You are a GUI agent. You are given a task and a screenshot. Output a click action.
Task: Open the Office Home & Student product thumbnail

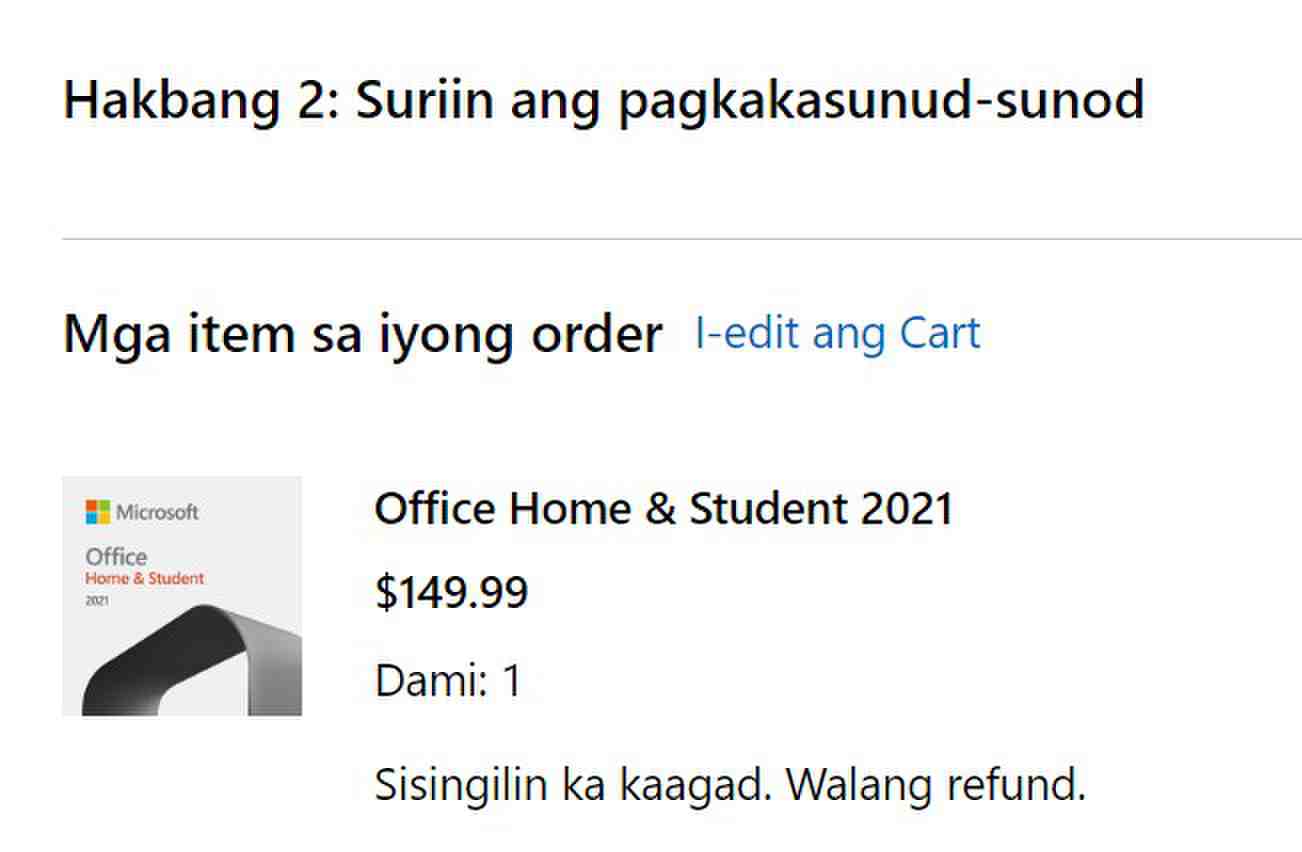(x=182, y=596)
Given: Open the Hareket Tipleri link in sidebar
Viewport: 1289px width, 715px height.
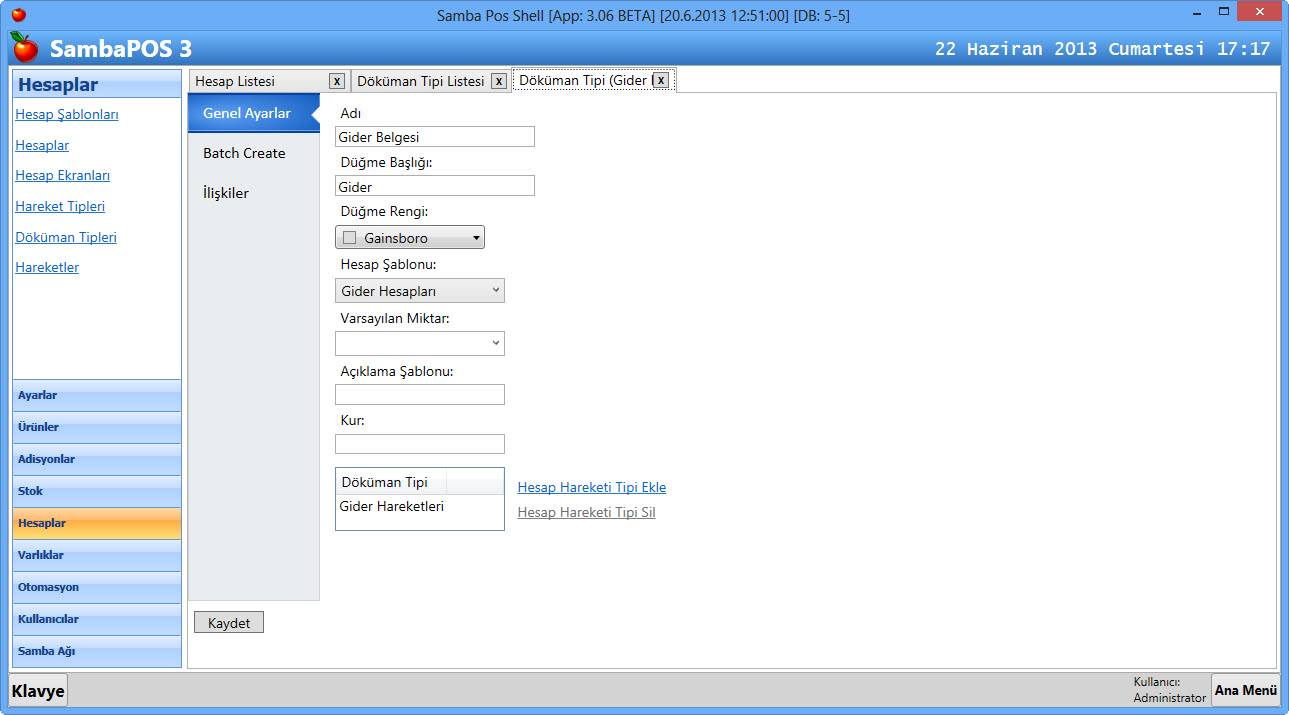Looking at the screenshot, I should [60, 207].
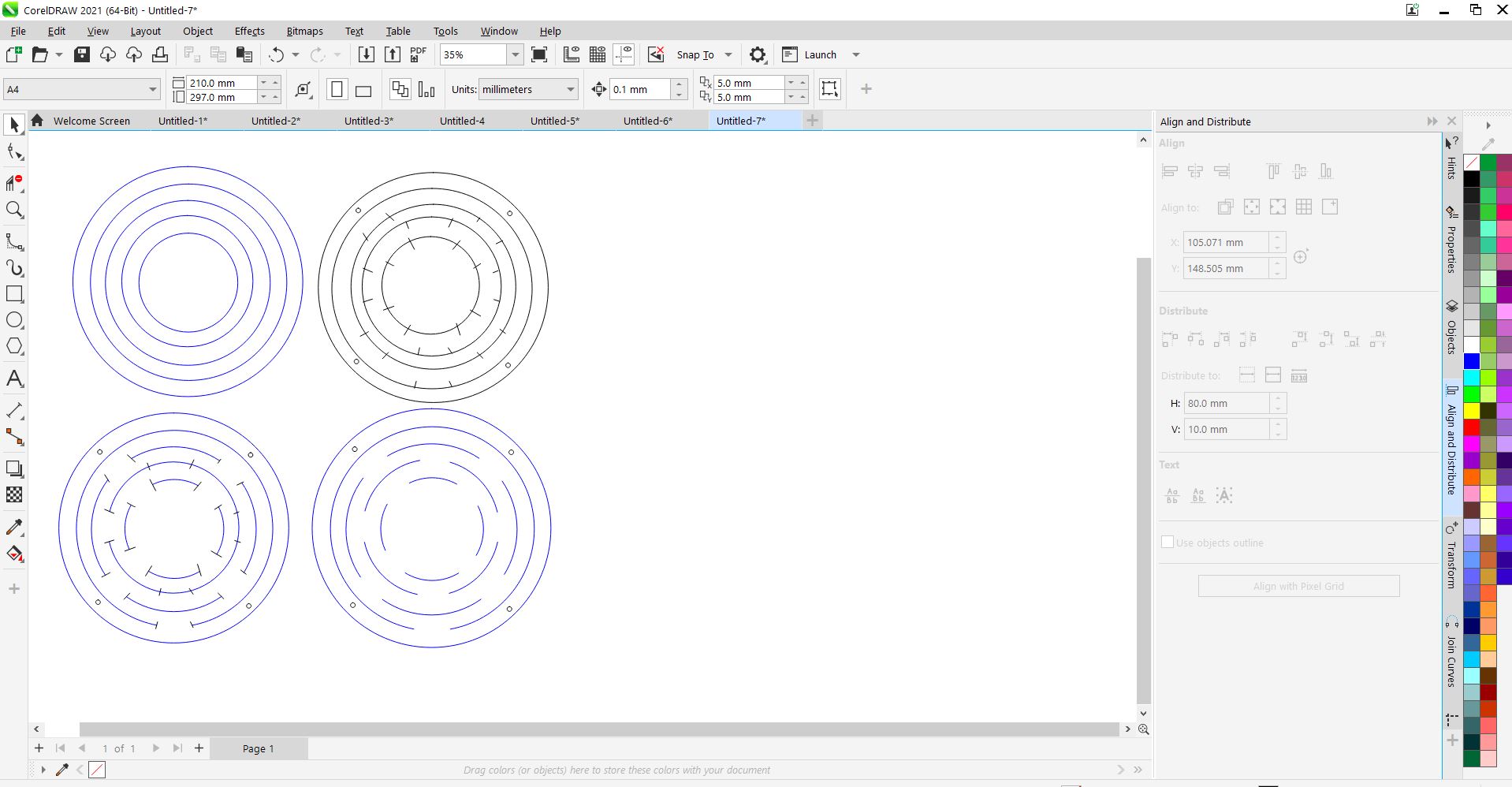This screenshot has width=1512, height=787.
Task: Select the Eyedropper tool
Action: pos(14,527)
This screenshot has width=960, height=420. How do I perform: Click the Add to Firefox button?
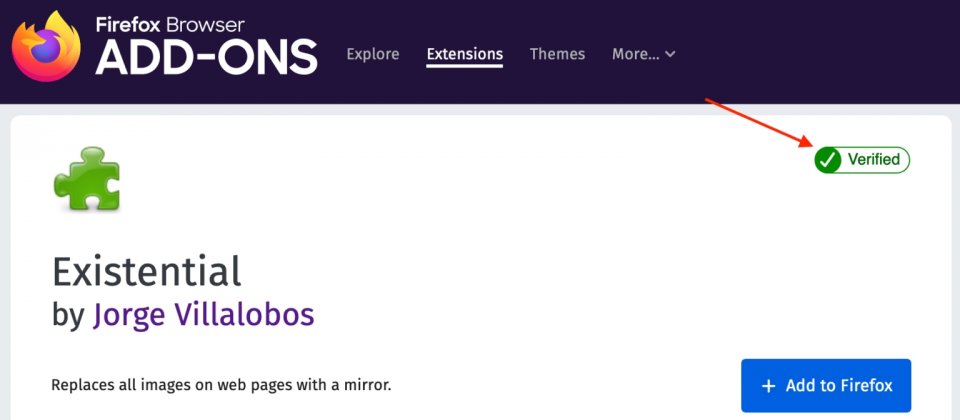[826, 386]
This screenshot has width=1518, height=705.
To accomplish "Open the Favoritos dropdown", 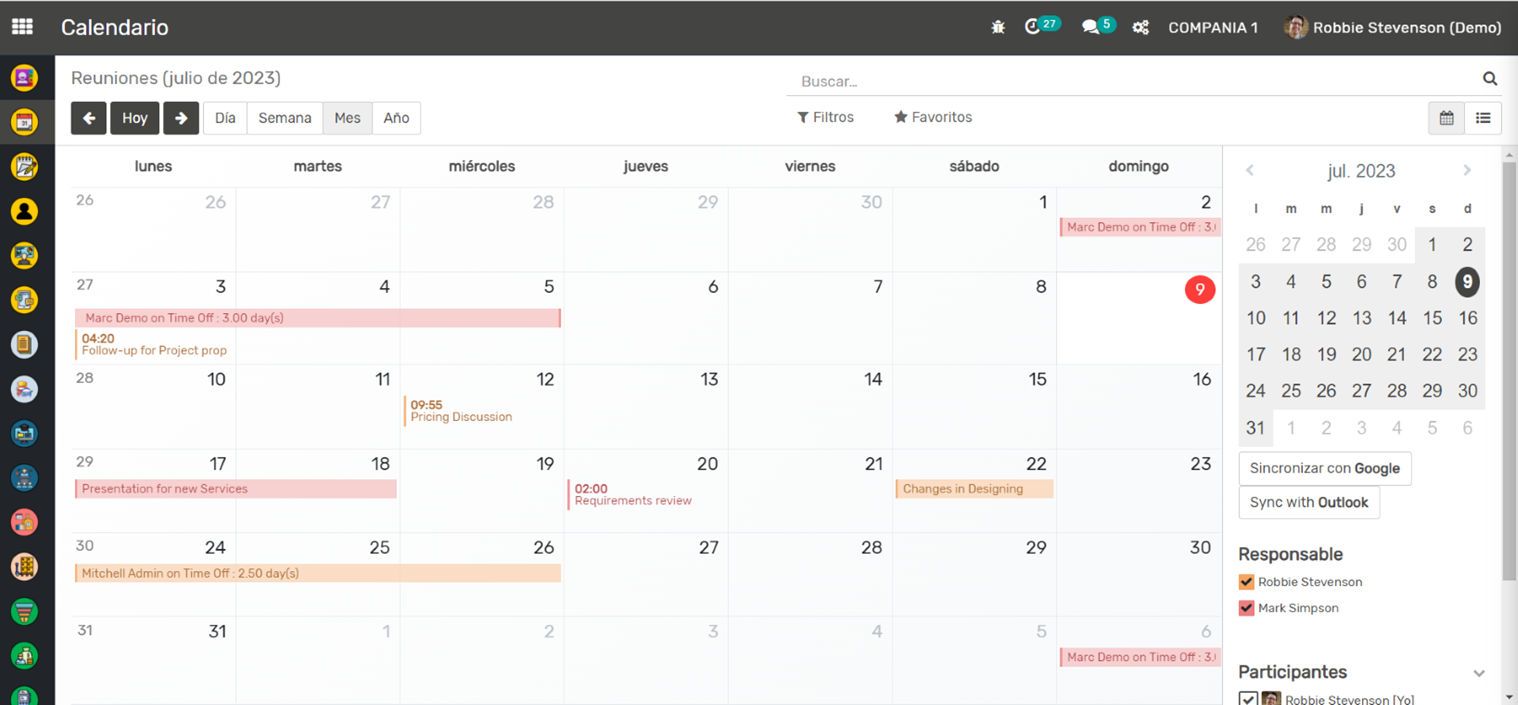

■ **Aim of the exercise**
The copy you give must run from the line containing "Task: Open the" through the last line of the records, exactly, with the pictures left out.

■ **Solved exercise**
Task: Open the Office Home & Student product thumbnail

(x=182, y=596)
Given: Open the Hareket Tipleri link in sidebar
Viewport: 1289px width, 715px height.
Looking at the screenshot, I should [60, 207].
This screenshot has width=1512, height=787.
Task: Select the Eyedropper tool
Action: pos(14,527)
This screenshot has width=960, height=420. How do I perform: Click the Add to Firefox button?
[826, 386]
This screenshot has width=1518, height=705.
To accomplish "Open the Favoritos dropdown", 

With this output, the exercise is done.